Technologically, the BL495c is an interesting beast. Like other virtualization-specific server solutions, such as Dell’s PowerEdge R805 and R905, the new HP box leverages quad core AMD Opteron processors to maximize energy-efficient performance, as well as greatly expanded memory and networking capabilities (up to 128 GB in 16 slots and 8 NICS per BL495c blade) to help reduce or overcome bottlenecks commonly encountered by companies utilizing virtualization to consolidate data center resources.
But though the BL495c’s features map well against competing solutions HP has made its virtualization-specific servers a blade-specific play. This brings up an interesting conundrum -- whether businesses leveraging or considering how best to maximize virtualization performance are best served blade architectures.

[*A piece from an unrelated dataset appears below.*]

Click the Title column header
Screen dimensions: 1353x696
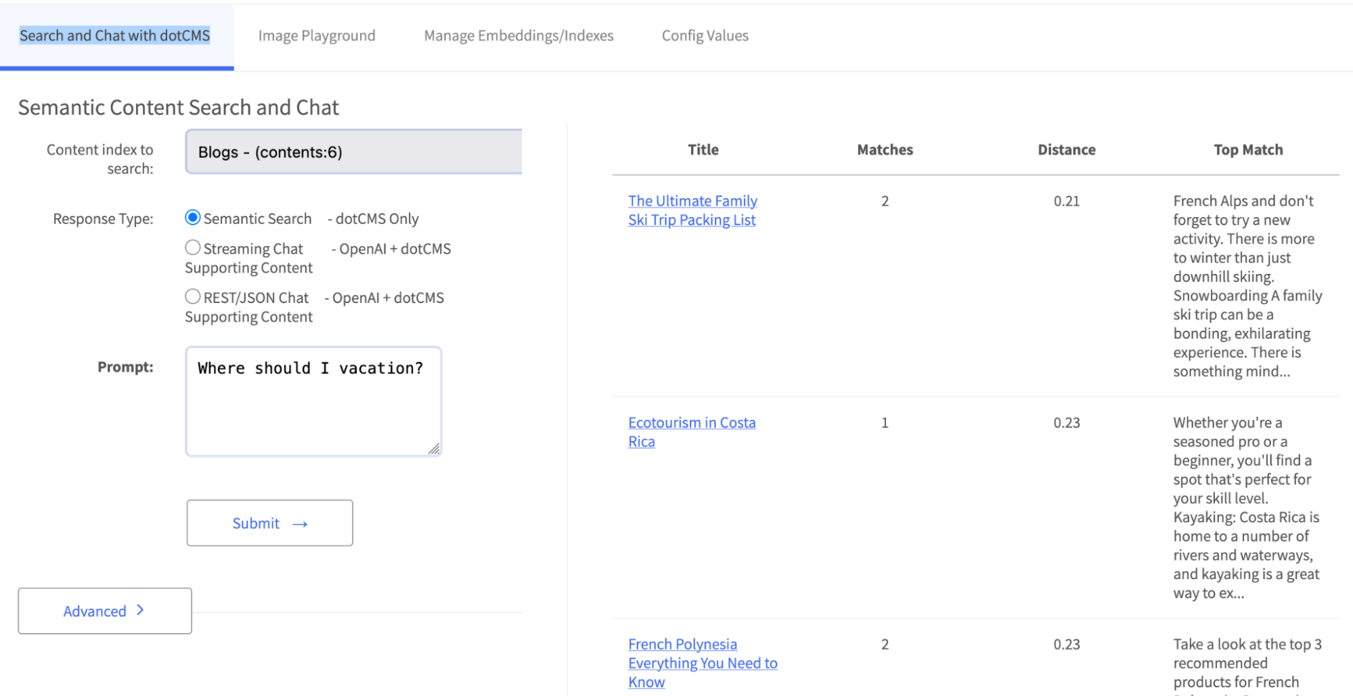703,150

HP and many other blade proponents would likely argue that their compact form factor, heightened density, integrated networking, and other features make blades the best of all possible solutions for this particular problem.
But to our way of thinking, providing, and maintaining customer choice is a critical issue for vendors to weigh in crafting products and go-to-market strategies. In the case of blades vs. rack-mounted servers, this is not a matter of replacing a doddering, deeply outmoded technology with one that is clearly superior. While blades offer users a number of significant technological and business benefits, their form factor remains their biggest differentiator for many customers, a point illuminated by the fact that while blade sales continue to grow, they are a fraction of those racked up by rack-mounted servers.To be fair, HP’s virtualization strategy is anything but a one-trick pony. The Proliant BL495c is merely one virtualization-focused solution among many that the company is offering to help customers simplify and optimize essential processes and gain maximum returns from their IT investments. But HP’s recent market study, in which only one third of respondents recognized the business value of virtualization, gives us some pause.

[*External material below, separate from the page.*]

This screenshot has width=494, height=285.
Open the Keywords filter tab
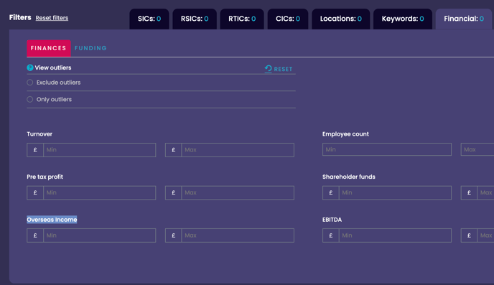(403, 19)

With so much obvious work and market education ahead, coupling its virtualization efforts to a highly focused “Blades Everywhere” strategy could lead the company straight to nowhere with many customers.
— Charles King, Pund-IT president and principal analyst, focuses on business technology evolution and interpreting the effects these changes will have on vendors, their customers, and the greater IT marketplace. Charles began working in Silicon Valley in the early 1990s writing on technical, business, and strategy issues, then became an IT industry analyst in 1998. Since founding Pund-IT in December 2004, Charles has published the Pund-IT Weekly Review, which contains this blog and additional industry analysis. King has also produced numerous client projects, and has been quoted in a wide variety of IT industry and media outlets.
Have a comment on this story? Please click "Discuss" below. If you'd like to contact Byte and Switch's editors directly, send us a message.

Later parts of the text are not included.